In the full spirit of openness I am publishing all of the installation and configuration steps, tuning options as well as automated shell script to generate the load. You can find it in my google doc:
I am lazy (in a good way), therefore after having worked on this project for a bit, I quickly got tired of manually changing client and server configuration, starting and stopping servers, synchronizing TCP and load driver tuning options across all of my VMs, etc. So I wrote an automated script that does it all in one step. To execute fully automatic test all you need to do is to login into the client VM and run this command: ./run_all.sh. This command will copy latest configuration files from your client load driver to both servers, start queue managers, start responder threads and start iostat command to log CPU, memory and disk usage into the log files on all three VMs, start requestor threads, iterate over multiple message sizes and tuning settings and finally consolidate performance results from the multiple output files into a single number per test. Phew, that was a lot of automation :-).

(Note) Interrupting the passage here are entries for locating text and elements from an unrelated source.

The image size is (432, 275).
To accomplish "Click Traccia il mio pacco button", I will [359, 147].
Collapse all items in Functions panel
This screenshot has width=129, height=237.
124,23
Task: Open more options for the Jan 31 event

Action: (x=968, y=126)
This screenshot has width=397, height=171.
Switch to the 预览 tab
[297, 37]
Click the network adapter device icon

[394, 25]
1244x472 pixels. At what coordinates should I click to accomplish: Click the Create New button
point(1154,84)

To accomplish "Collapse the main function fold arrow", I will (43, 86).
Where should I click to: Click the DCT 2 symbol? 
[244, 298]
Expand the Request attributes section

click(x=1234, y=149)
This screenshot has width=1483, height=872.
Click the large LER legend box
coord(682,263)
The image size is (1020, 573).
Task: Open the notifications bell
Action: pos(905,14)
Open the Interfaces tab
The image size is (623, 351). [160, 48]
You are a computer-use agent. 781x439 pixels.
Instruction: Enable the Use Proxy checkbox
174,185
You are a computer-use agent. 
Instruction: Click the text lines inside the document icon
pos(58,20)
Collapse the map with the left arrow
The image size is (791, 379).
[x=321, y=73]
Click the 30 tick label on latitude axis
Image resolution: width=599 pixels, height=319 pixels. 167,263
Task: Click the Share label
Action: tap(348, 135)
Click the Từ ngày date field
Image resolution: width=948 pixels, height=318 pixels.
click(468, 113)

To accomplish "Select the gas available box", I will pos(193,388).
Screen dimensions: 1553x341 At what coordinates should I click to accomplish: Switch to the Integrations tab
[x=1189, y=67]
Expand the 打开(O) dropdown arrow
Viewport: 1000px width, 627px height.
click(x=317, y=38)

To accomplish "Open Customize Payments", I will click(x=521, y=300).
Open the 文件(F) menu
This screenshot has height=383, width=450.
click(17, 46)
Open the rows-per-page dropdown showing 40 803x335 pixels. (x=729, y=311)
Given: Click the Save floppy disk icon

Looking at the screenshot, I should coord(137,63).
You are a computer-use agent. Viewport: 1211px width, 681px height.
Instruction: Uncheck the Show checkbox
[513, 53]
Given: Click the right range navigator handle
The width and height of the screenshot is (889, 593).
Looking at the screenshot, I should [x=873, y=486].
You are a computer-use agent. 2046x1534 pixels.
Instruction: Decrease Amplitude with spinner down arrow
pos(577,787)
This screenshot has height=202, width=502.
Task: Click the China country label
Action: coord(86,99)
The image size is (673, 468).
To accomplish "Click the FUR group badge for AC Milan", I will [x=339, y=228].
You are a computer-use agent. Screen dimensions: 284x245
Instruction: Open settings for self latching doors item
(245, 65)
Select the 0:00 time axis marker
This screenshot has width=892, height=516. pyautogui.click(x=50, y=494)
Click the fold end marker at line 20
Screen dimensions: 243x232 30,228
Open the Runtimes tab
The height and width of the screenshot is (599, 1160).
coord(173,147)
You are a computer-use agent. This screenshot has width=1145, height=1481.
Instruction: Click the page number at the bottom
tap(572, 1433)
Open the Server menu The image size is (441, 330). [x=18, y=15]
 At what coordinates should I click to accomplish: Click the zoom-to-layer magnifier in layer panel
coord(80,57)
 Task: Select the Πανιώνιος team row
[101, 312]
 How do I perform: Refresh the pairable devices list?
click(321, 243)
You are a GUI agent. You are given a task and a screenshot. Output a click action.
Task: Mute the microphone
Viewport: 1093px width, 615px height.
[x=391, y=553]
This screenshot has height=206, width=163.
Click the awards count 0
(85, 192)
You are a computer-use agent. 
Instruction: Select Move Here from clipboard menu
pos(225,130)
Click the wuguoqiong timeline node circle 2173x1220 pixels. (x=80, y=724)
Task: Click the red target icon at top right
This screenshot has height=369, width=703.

For those not interested in reading install doc, you can simply have a look at the tuning configuration and load scripts in this Dropbox folder:
I am doing final tuning of both WebSphere MQ and ActiveMQ and will publish results in a few weeks on this blog. ActiveMQ results seem to be a bit too slow and I am using several performance guides from multiple sources trying to tune it before I make my numbers public. I am giving it the best I can. In the meantime, please let me know if you have done similar performance tests and what your experience was.
- WMQ vs AMQ persistent performance results (part 3)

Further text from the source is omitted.